A key limitation to adjudicating all or a sample of presumptive cases identified in EHR data is that this approach presumes that outcome specificity may be < 100%, but assumes that outcome sensitivity is 100%. A primary reason for outcome false negatives in EHR data is differences in health care-seeking behavior (Chubak et al., 2012). However, with severe and acute adverse events, such as syncope or seizures in children, most people will rapidly seek care. Therefore, imperfect outcome sensitivity is likely more of a concern with less severe outcomes where there may be varying propensity for individuals to seek care.

There are several limitations to this study. First, age and seasonality are often associated with vaccination and adverse events in vaccine safety studies. We did not include covariates such as age and seasonality in the simulation. Second, we did not consider the potential misclassification of exposure. It is possible that some individuals’ vaccination status could be misclassified if an incorrect vaccine or vaccination date is recorded in EHR data. Third, we did not consider false negative cases because they were not identifiable using EHR data. If false negative cases existed and the false negative rate differed between exposed and unexposed cases, this type of misclassification could bias estimation of a vaccination effect.

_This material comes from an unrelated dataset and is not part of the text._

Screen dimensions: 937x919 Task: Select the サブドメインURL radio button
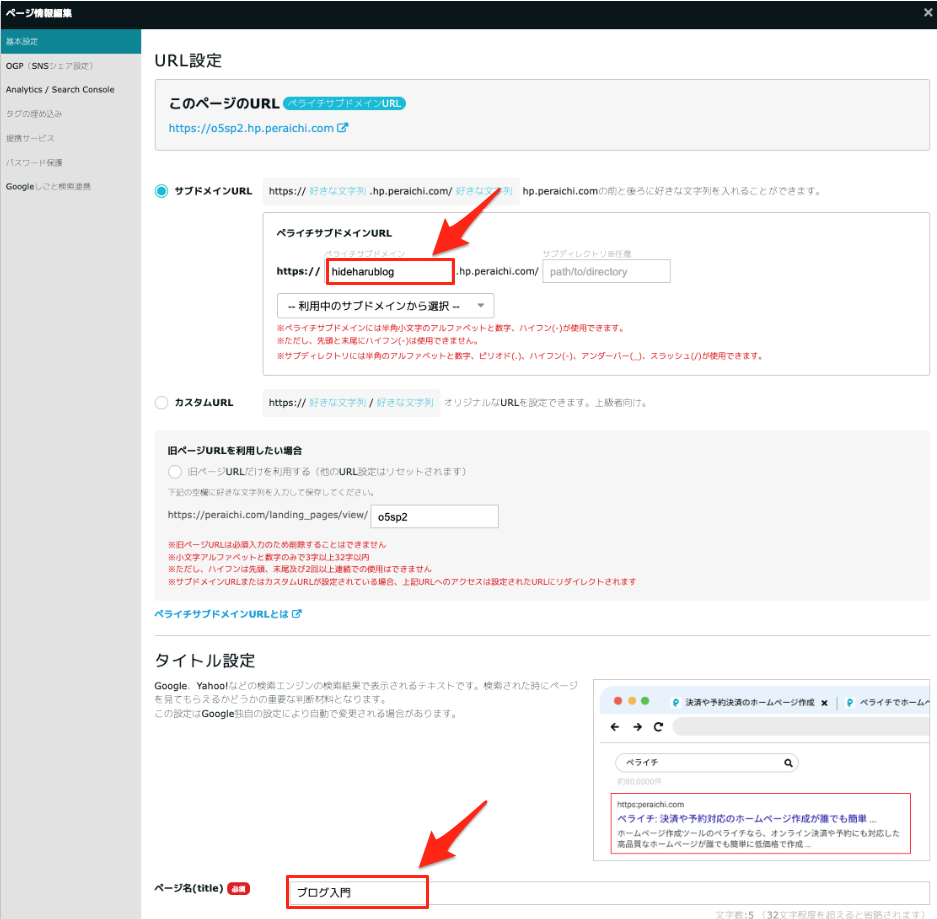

In conclusion, our simulation results suggest that the observed cases, confirmed case only, and known confirmation rate approaches may inflate the type I error, yield biased point estimates, and result in inflated or reduced statistical power when confirmation rates of cases are not perfect. The multiple imputation approach considers the uncertainty of estimated confirmation rates from an internal validation sample, yields acceptable type I error rates near 5%, produces largely unbiased point estimates and variance estimates, and yields proper statistical power. To address the influence of false positive cases in EHR data, researchers should consider using the multiple imputation approach when only a sample of presumptive cases can be validated.